◆ Selected extract ◆
>> Begin

How the NFL ditched the Wonderlic and adopted ‘Pong’ to test draft prospects

Jake Haener never thought of himself as an ace test-taker, but nothing about answering questions on the S2 Cognition Test reminded him of school.

Identifying moving objects on a computer screen and needing to quickly shake off a mistake felt more like skills he has honed on the football field — and maybe that’s why the former Fresno State quarterback suddenly looks like a top student when it comes to the test becoming a bigger part of NFL Draft evaluations.

With the draft set for April 27-29, teams currently are reviewing every tidbit in hundreds of detailed prospect profiles to help make razor-thin separations and finalize boards.

“It’s probably the first 97 percent I’ve ever gotten in my life,” Haener quipped to Post Sports+ of his S2 Cognition Test score. “When they first told me it was going to NFL teams, I was nervous because I’ve never been good at taking long, sit-down exams. But it’s different than school. I feel like this gives you the opportunity to go with God-given ability and react. I enjoyed it.”

The S2 Cognition Test advertises an evaluation of how athletes “process and make split-second decisions” specific to their sport. For football, it tests nine skills: Perception speed, search efficiency, tracking capacity, visual learning, instinctive learning, decision complexity, impulse control, distraction control and improvisation, per the company website.

Fifteen NFL teams subscribe to S2 and have exclusive access to otherwise unverifiable scores, co-founder Brandon Ally said last week on “The Season with Peter Schrager Podcast.” It is an alternative, or supplement, to the traditional Wonderlic test — a 12-minute-timed 50-question math and verbal IQ test that the NFL administered to prospects for decades until 2022 — that the Athletes First agency had Haener and other clients take at their offices.


The NFL plans to eliminate the Wonderlic test from its pre-Draft evaluation process.
Long given to draft prospects at the Combine, the Wonderlic test is no longer administered by The NFL.

>> End

◆ Entries ◆
>> Begin

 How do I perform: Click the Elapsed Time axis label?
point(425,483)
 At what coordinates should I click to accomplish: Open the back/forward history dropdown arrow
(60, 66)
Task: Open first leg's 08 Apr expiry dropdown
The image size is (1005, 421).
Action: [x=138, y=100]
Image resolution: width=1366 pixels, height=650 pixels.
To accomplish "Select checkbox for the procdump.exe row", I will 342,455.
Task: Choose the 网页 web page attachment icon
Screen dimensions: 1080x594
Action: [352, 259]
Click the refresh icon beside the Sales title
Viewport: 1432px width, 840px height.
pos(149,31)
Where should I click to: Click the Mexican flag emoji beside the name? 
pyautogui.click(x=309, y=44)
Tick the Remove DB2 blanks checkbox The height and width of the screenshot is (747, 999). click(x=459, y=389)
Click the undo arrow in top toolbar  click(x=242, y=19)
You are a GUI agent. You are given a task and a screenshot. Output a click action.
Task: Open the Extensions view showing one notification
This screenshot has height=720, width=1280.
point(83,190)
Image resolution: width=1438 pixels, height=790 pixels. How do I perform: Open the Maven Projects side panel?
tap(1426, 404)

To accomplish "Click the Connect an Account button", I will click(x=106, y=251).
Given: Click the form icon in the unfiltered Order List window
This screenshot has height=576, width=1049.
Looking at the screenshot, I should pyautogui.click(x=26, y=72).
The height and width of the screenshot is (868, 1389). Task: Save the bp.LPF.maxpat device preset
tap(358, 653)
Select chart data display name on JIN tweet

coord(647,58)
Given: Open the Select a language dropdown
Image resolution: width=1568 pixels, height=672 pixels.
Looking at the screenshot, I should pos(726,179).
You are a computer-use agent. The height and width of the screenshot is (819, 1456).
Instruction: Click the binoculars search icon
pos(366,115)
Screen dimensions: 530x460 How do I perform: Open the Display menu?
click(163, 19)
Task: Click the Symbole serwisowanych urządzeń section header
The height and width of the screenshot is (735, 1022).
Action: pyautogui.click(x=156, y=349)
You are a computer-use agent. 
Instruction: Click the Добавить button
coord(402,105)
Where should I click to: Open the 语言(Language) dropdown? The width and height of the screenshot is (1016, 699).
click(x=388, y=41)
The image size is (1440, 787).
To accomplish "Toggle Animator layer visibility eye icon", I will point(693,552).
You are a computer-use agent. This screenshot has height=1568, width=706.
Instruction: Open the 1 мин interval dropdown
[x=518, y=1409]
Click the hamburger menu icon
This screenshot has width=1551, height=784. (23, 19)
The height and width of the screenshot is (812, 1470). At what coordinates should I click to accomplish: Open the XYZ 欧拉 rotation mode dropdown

>> End

◆ Tasks for this exercise ◆
[1] In the article on NFL draft testing, why was Jake Haener nervous when he first learned his S2 Cognition Test results would go to NFL teams? Answer in one to three sentences.
[2] According to the article on NFL draft testing, how many NFL teams subscribe to S2?
[3] Write the next few paragraphs of the article on NFL draft testing, picking up after its final sentence.

◆ Task-by-task outputs ◆
[1] He was nervous because he has never been good at taking long, sit-down exams. The test turned out to be different from school, since it let him rely on natural ability and react.

[2] Fifteen NFL teams subscribe to S2.

[3]
Getty Images

“We stay away from the IQ piece, the whole booksmarts thing,” Ally told Schrager. “We’re going to assume that scouts and front offices have done their homework on how well a guy is going to learn their playbook. What we measure is the rapid cognitive processing that occurs once the ball is snapped.

“You can hear all the armchair quarterbacks in the world tell you, ‘If the [defensive back] covers the curl, you throw to the flat. If he covers the flat, you throw to the curl.’ It’s way more complex than that. A host of quarterbacks can tell you the rules, but when the ball is snapped and they have to filter through all of those rules, they become slow. They hesitate. They may throw to the wrong route.”

How does S2 testing work? Haener, who is the No. 6 quarterback in The Post’s rankings for the 2023 draft class, compared one section to a faster version of the old arcade game “Pong.”

“There’s a bunch of those little balls — some screens could be 30, 40, 50, or 10 — bouncing around,” Haener said. “It highlighted 2-3 balls, or 7-9, in red and they flashed at the beginning. You had to track these balls all over the place as it played for about 4-5 seconds. When it paused, you identify which were the highlighted ones in the beginning. So, you are seeing things very fast and tracking things using peripheral vision to understand where they are and where they end up.”

It should not come as a surprise then that scouts say one of Haener’s biggest strengths is an ability to throw receivers open with anticipation.

Test-takers are seated at a specialized computer with headphones and a modified keyboard for about 30-45 minutes. About 4,000 professional football players have participated since about 2016, Ally said, so Haener’s score means he performed in the 97th percentile relative to others in the database.


Jake Haener #9 of the Fresno State Bulldogs looks for an open receiver downfield during the first half of an NCAA football game against the Hawaii Rainbow Warriors at the Clarance T.C. Ching Complex on October 2, 2021 in Honolulu, Hawaii.
Jake Haener threw for more than 9,000 yards and 67 touchdowns in 29 games played at Fresno State.
Getty Images

“It’s exactly like a pop quiz,” Haener said. “It was something you can’t really prepare for because you don’t have an idea of what it’s like until you do it. If you try to think too much then you are not going to be able to score well because the images you are trying to react to disappear by the time you have a chance to think.”

Sounds frustrating? Well, how do you think it feels to miss an open receiver on second down because of a misreading the defense?

“The test will frustrate you a little bit because it’s so fast-paced and you don’t have a lot of time to analyze what just happened before it moves onto the next part,” Haener said. “You have to move on and execute the next segment. That’s pretty realistic [to football].”

The tests used have existed in science labs for decades but were repurposed for sports by Ally and co-founder Scott Wylie, who began development at LSU, expanded to include the New Orleans Saints and then to one team (and ultimately two) in each NFL division.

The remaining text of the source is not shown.